About this exercise: Everything in the entries below must be output exactly, apart from the pictures.

%%

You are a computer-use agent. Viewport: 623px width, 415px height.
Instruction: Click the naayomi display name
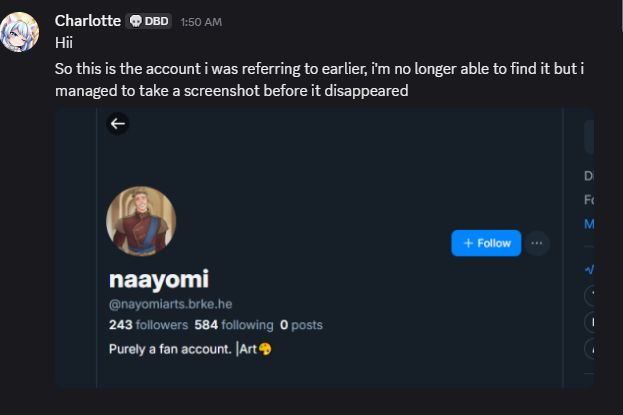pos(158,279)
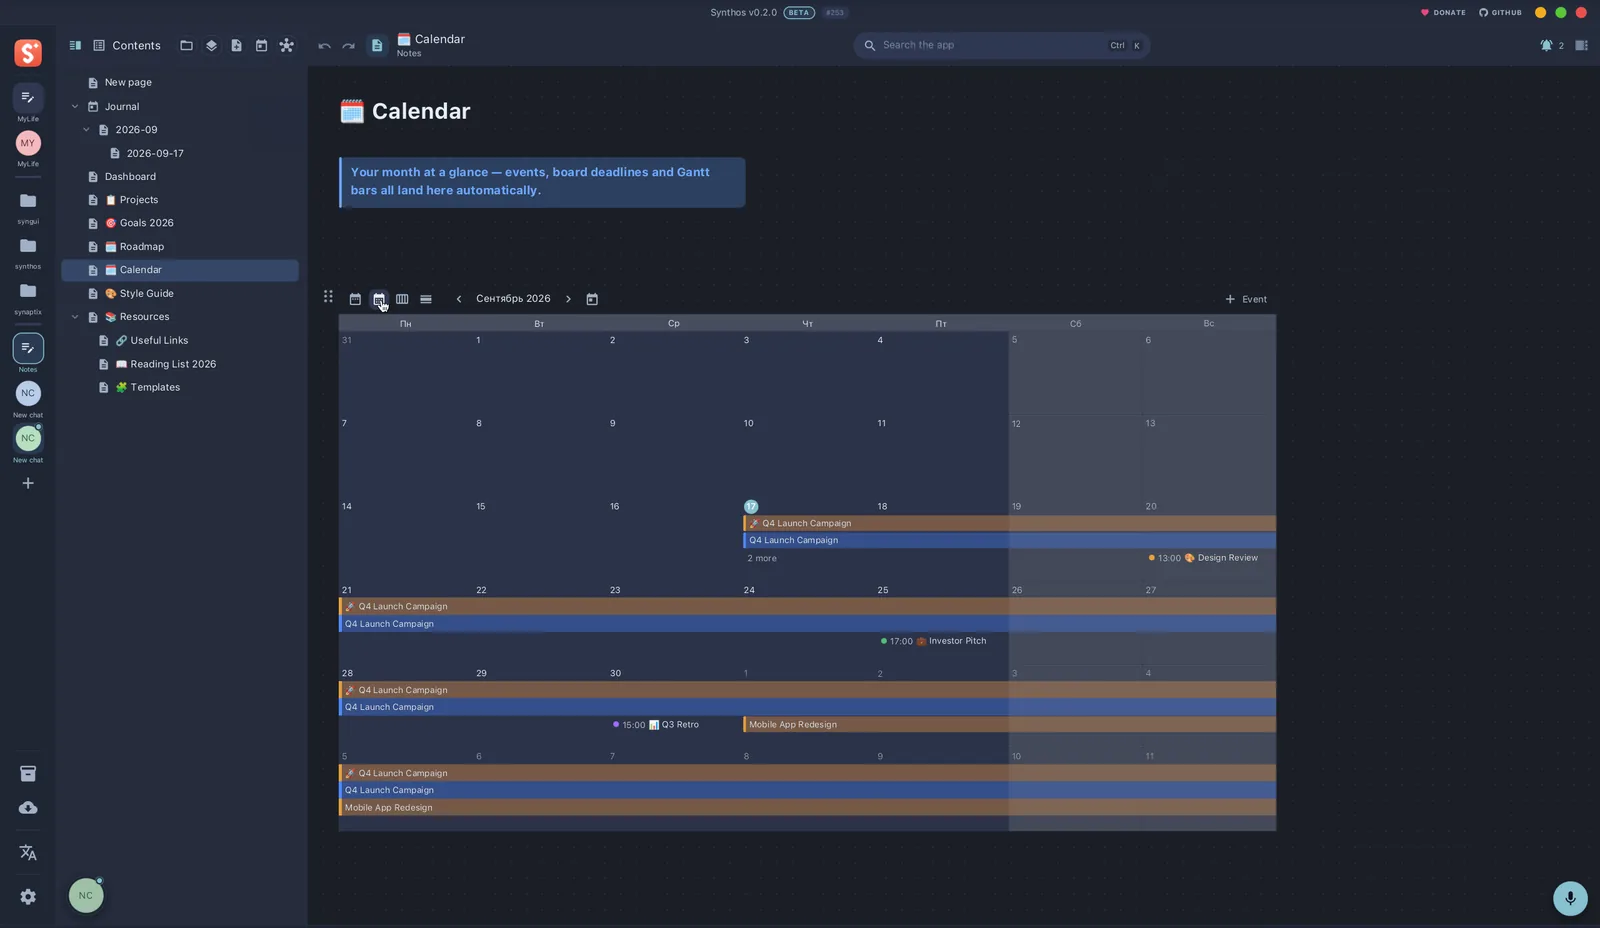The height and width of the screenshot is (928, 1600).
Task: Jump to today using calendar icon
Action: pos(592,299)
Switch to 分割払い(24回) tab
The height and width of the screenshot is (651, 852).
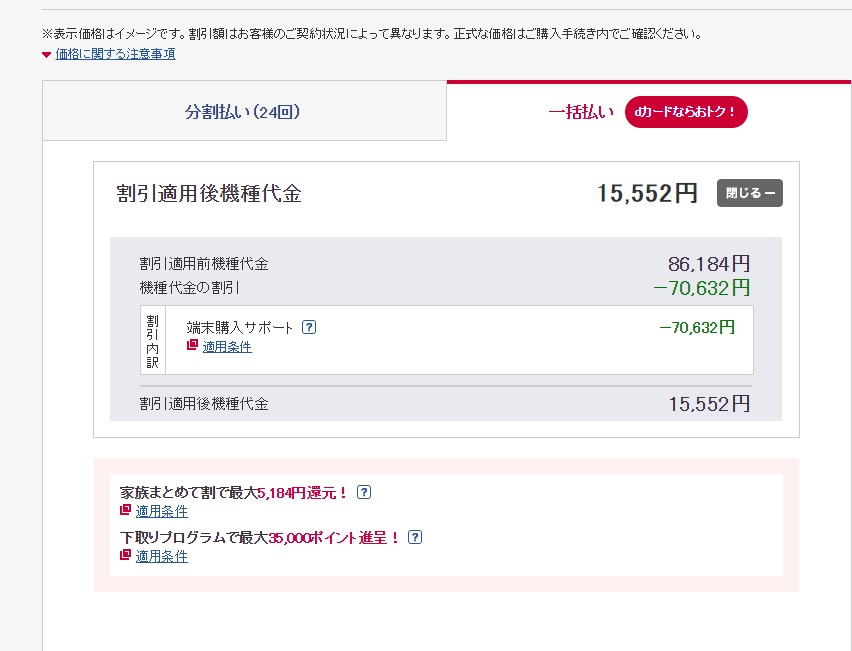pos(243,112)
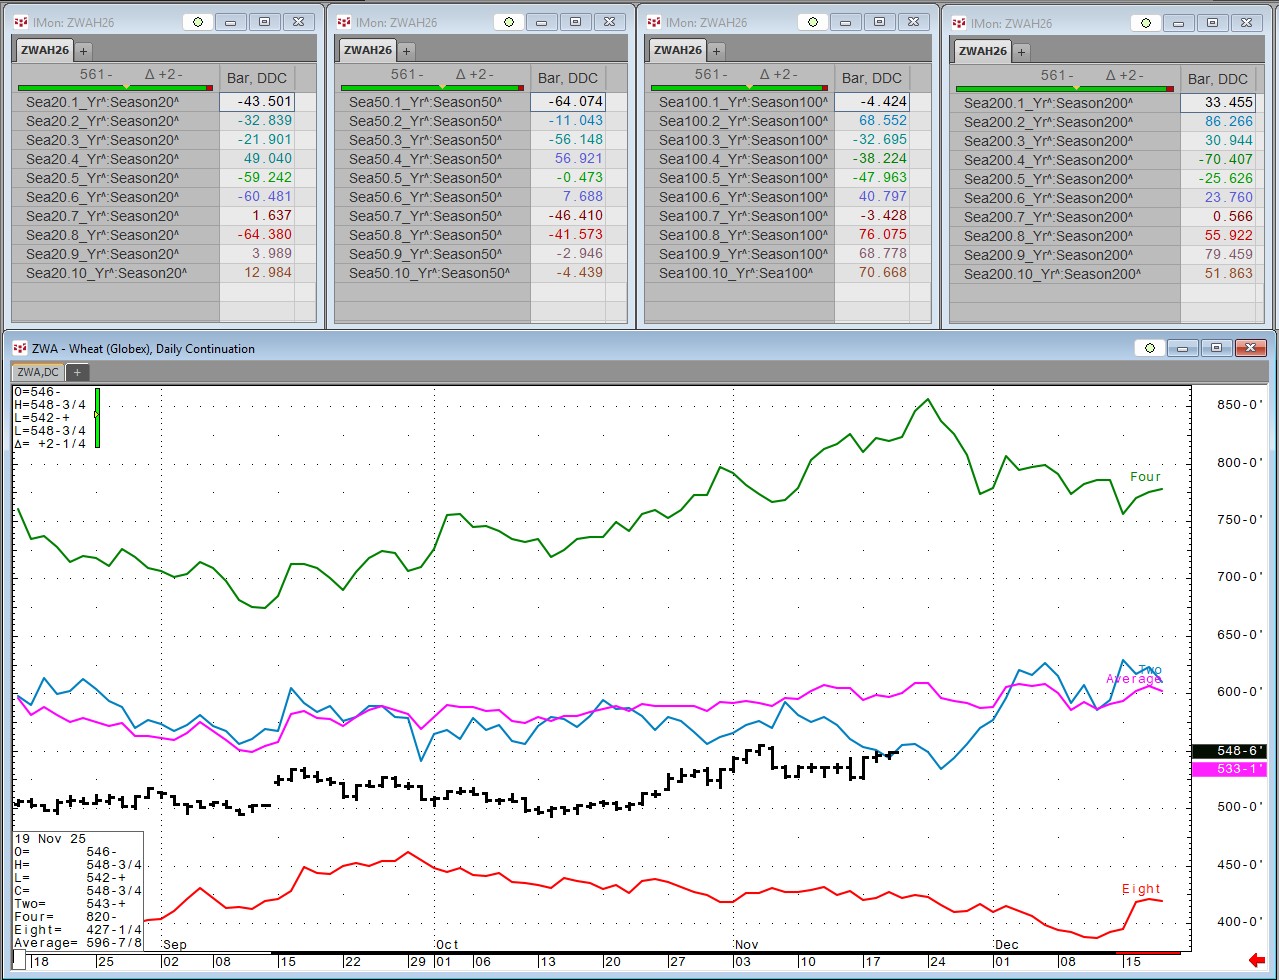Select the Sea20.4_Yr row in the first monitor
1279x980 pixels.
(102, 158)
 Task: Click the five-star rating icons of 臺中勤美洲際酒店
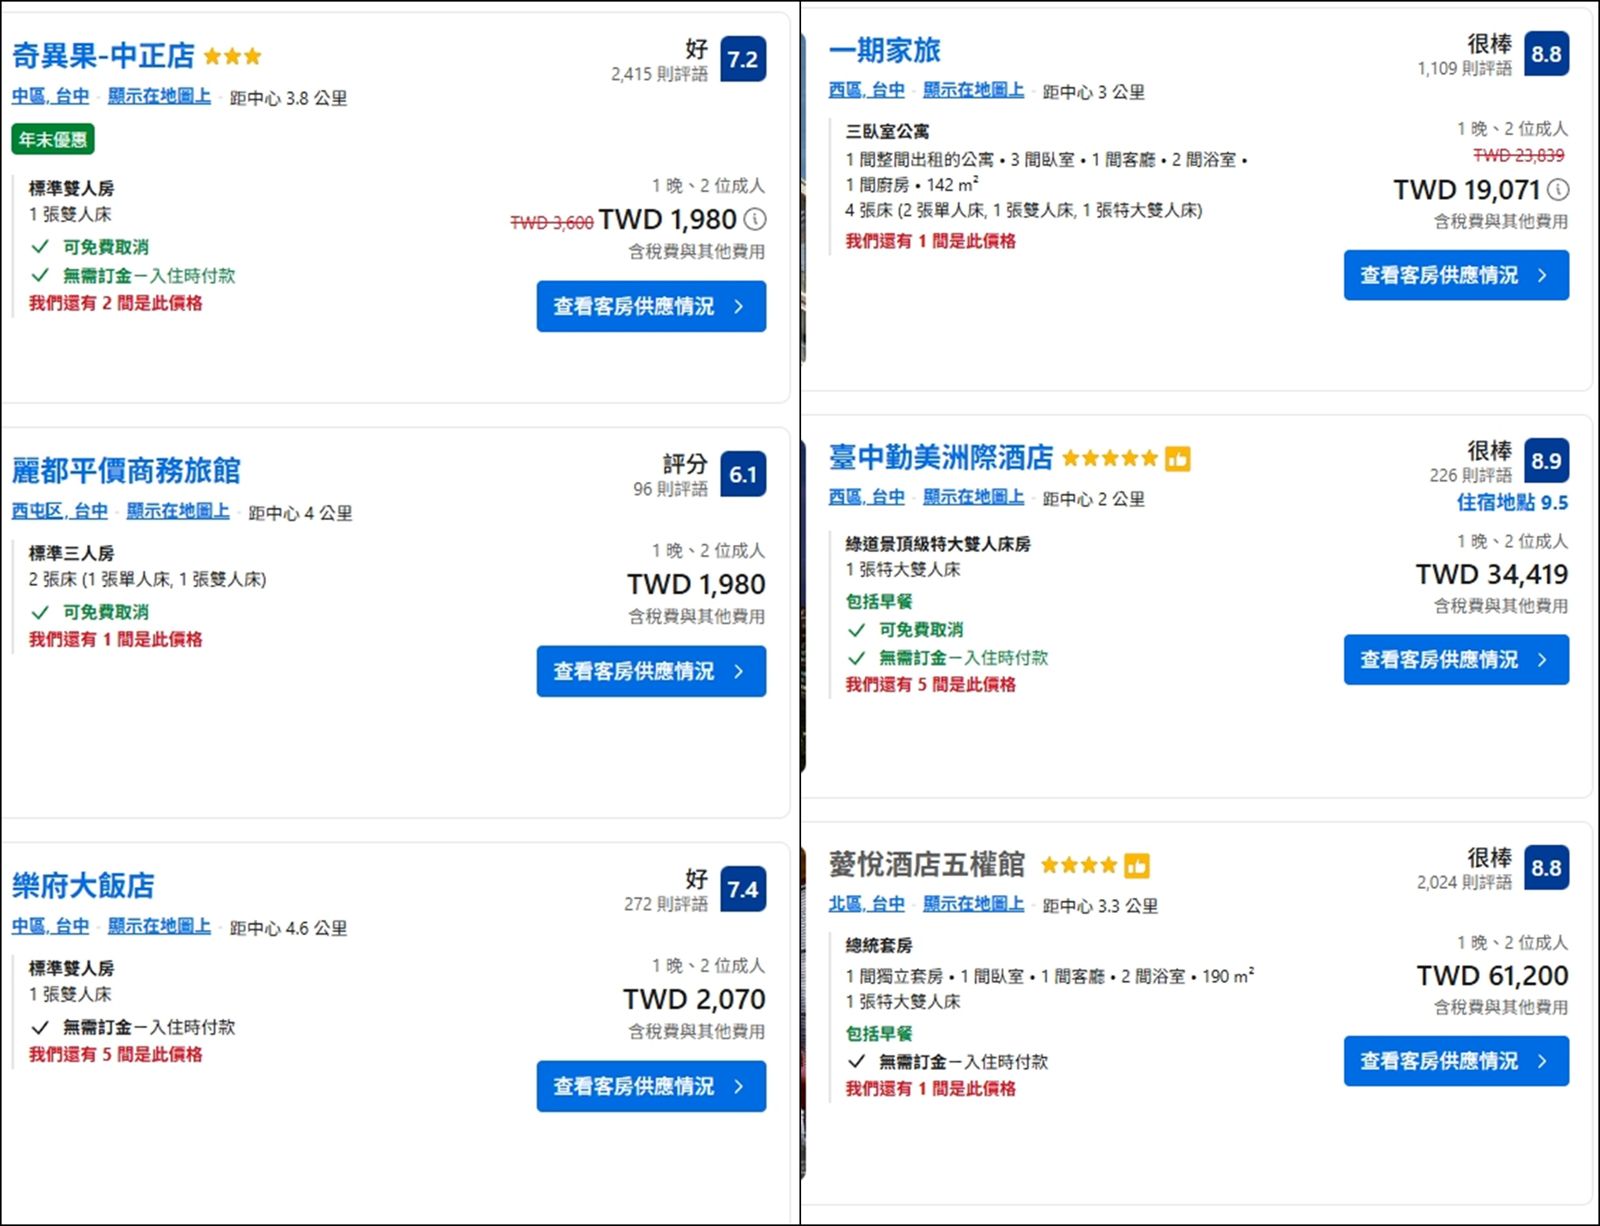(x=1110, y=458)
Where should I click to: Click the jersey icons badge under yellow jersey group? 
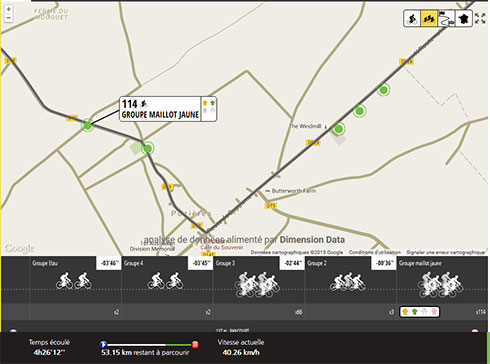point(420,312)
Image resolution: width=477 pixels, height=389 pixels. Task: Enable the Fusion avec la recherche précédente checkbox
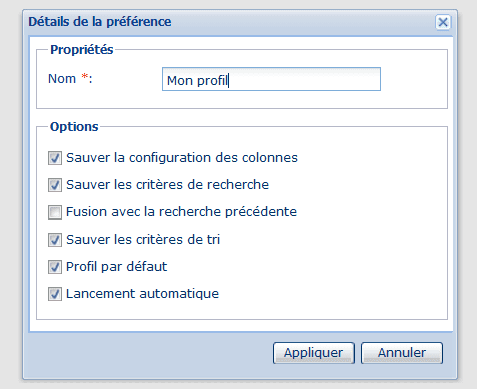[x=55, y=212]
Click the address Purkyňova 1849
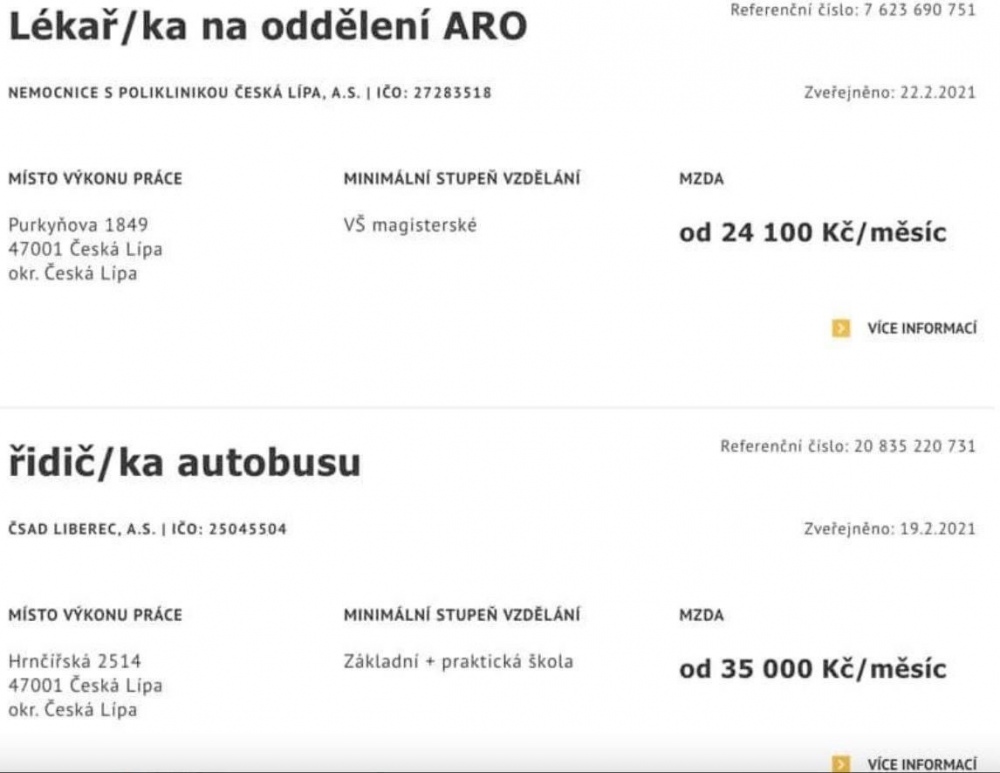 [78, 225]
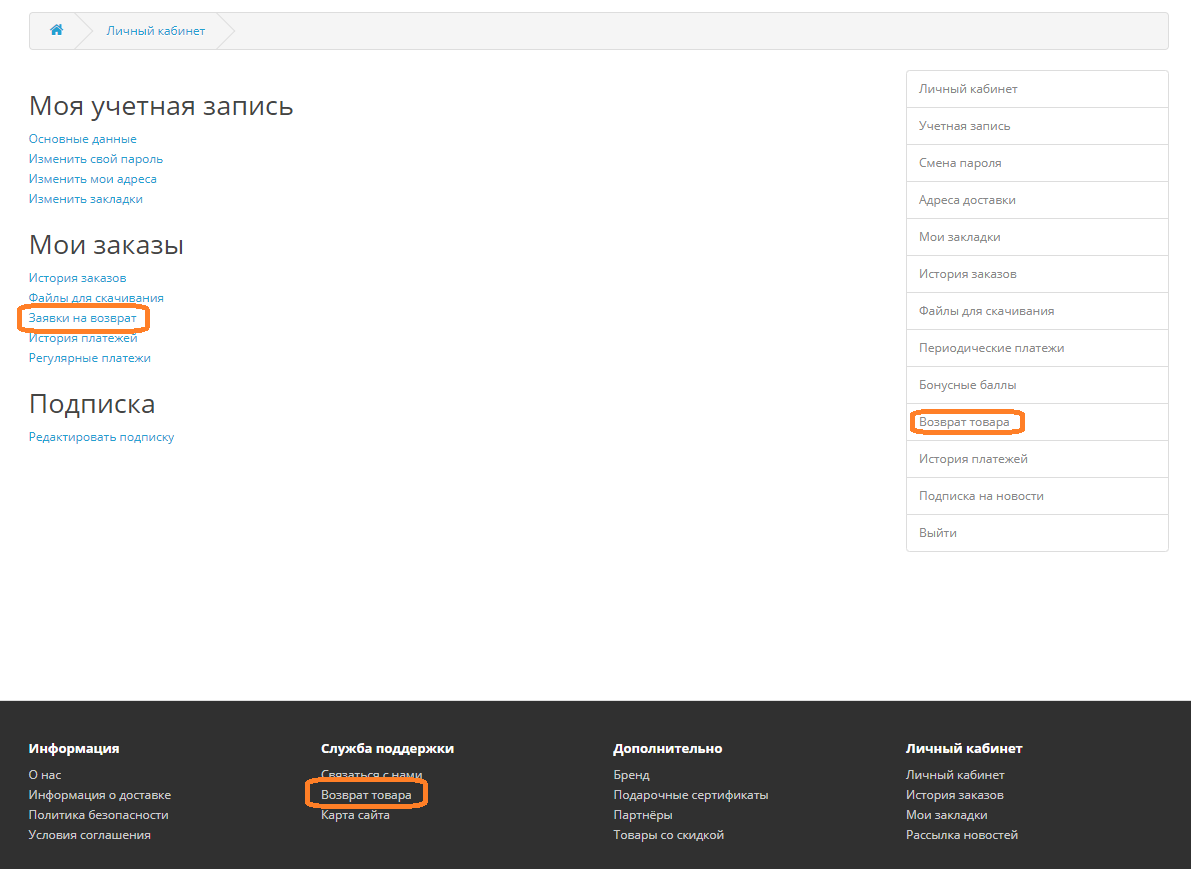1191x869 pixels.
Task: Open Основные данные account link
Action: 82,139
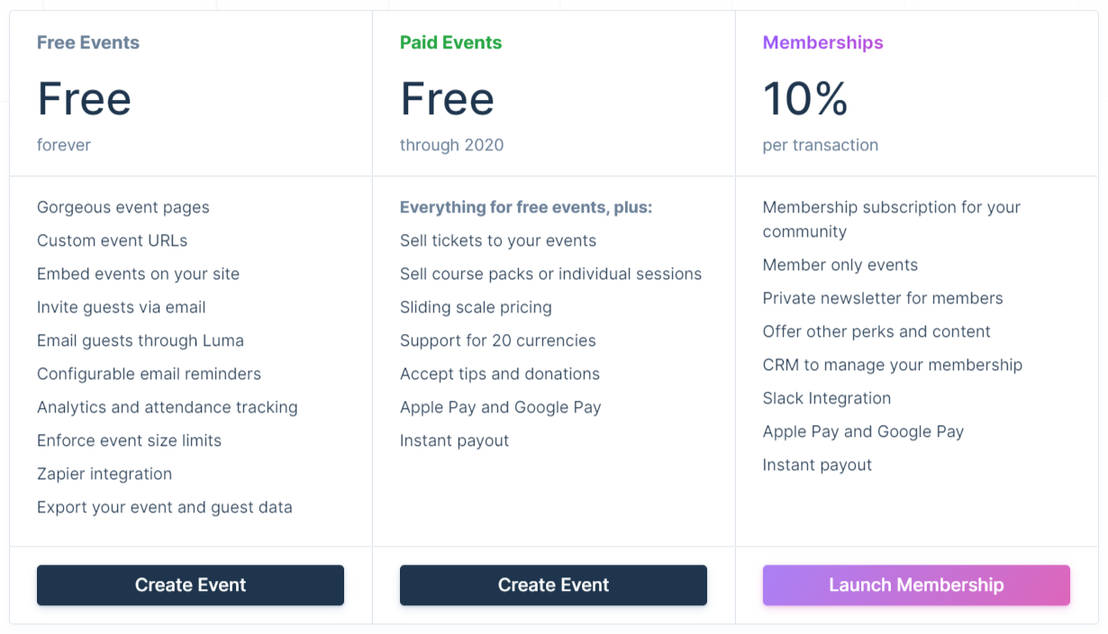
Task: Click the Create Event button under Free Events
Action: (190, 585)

%%

Written solution:
You are a computer-use agent. Viewport: 623px width, 415px height.
Instruction: Click the naayomi display name
pos(158,279)
The height and width of the screenshot is (928, 1600).
Task: Jump to today using calendar icon
Action: pos(592,299)
Switch to 分割払い(24回) tab
The height and width of the screenshot is (651, 852).
pos(243,112)
Select the Sea20.4_Yr row in the first monitor
1279x980 pixels.
(102, 158)
 Task: Click the five-star rating icons of 臺中勤美洲際酒店
(x=1110, y=458)
Where should I click to: Click the jersey icons badge under yellow jersey group? 
point(420,312)
Image resolution: width=477 pixels, height=389 pixels. Task: Enable the Fusion avec la recherche précédente checkbox
[x=55, y=212]
Click the address Purkyňova 1849
 [78, 225]
1191x869 pixels.
Task: Open Основные данные account link
Action: 82,139
Task: Click the Create Event button under Free Events
Action: (190, 585)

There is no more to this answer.